The good news is that the number of cases are low, testing is high, and track & trace is in place – so even if we now have the same number of daily cases we were seeing in March – we’re in a much better position to handle it.

But, of course, in March we were going into lockdown – and now were coming out of it – so there’s a lot of unknowns over the coming weeks.


—————-   Notes  —————–


As with most datasets – there are problems. Here’s a few:

Denotifications / Adjustments – This data is published as cumulative numbers – we don’t get to see all of the dynamics happening under the bonnet. So, for example, a case could be reported in Sligo, but an old case could be denotified on the same day – and we therefore won’t know anything about it. It also means that you can end up with minus numbers, and it all get’s a bit messy. 

New methodologies – in NI there were 2 pillars – and when the 2nd pillar was introduced this was very hard to keep track of. To make things worse there was a deduping exercise carried out a week later. I managed to piece this together in the end – but it took 2 weeks before I could be sure the numbers were correct. In ROI something similar happened with the German testing numbers.
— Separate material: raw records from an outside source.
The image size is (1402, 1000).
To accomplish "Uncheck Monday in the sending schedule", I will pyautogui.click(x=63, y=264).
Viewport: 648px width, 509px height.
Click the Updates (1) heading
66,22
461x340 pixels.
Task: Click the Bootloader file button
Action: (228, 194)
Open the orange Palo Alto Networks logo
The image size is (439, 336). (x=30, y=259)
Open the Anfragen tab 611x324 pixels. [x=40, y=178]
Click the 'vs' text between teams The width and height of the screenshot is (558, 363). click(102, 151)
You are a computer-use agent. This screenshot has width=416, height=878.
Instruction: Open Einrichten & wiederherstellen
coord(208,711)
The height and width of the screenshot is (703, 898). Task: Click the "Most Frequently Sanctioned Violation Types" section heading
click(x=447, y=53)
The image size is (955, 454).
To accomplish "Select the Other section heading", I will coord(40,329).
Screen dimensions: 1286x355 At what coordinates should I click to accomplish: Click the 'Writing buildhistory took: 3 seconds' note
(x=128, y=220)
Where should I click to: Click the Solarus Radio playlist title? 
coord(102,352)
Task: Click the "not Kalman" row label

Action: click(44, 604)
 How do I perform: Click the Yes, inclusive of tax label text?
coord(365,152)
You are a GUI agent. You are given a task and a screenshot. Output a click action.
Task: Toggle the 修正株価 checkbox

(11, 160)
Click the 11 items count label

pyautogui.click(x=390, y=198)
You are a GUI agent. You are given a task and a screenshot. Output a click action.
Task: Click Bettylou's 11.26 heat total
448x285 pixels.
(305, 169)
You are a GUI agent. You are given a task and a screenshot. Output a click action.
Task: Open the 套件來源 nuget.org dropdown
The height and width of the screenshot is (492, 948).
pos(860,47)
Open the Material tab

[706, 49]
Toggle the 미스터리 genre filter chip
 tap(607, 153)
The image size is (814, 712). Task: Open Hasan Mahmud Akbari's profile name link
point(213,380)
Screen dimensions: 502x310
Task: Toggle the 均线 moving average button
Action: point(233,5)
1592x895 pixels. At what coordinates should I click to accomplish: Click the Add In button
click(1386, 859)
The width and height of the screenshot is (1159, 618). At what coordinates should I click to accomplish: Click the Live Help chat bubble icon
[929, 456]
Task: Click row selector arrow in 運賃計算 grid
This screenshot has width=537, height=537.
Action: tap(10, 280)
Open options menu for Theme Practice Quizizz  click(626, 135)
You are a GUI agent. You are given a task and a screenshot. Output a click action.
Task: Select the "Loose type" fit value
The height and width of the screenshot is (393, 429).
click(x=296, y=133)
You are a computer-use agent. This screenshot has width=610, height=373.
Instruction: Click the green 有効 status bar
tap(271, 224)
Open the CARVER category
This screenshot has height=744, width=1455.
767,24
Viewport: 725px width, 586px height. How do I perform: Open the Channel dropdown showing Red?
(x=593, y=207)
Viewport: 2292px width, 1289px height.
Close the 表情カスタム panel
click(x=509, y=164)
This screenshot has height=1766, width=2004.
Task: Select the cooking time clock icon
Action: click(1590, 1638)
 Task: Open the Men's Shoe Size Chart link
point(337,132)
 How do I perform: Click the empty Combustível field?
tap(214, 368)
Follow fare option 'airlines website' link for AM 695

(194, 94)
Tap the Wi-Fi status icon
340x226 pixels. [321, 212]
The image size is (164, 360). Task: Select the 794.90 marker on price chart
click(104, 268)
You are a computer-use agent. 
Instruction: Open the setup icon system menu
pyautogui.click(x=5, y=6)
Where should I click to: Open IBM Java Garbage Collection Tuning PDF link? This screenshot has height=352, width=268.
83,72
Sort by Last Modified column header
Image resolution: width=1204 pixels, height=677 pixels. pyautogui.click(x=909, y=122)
Data delays – Sometimes numbers are not published (e.g. weekends), and there’s a lag in getting the ROI numbers at county level. It means that you could have a really bad day, but the numbers at county level are quite low.

So, I’ve had to make a few compromises and assumptions with this data, but I think I’ve struck a fair compromise by trying to reflect things accurately, while also presenting this in a simple clean manner.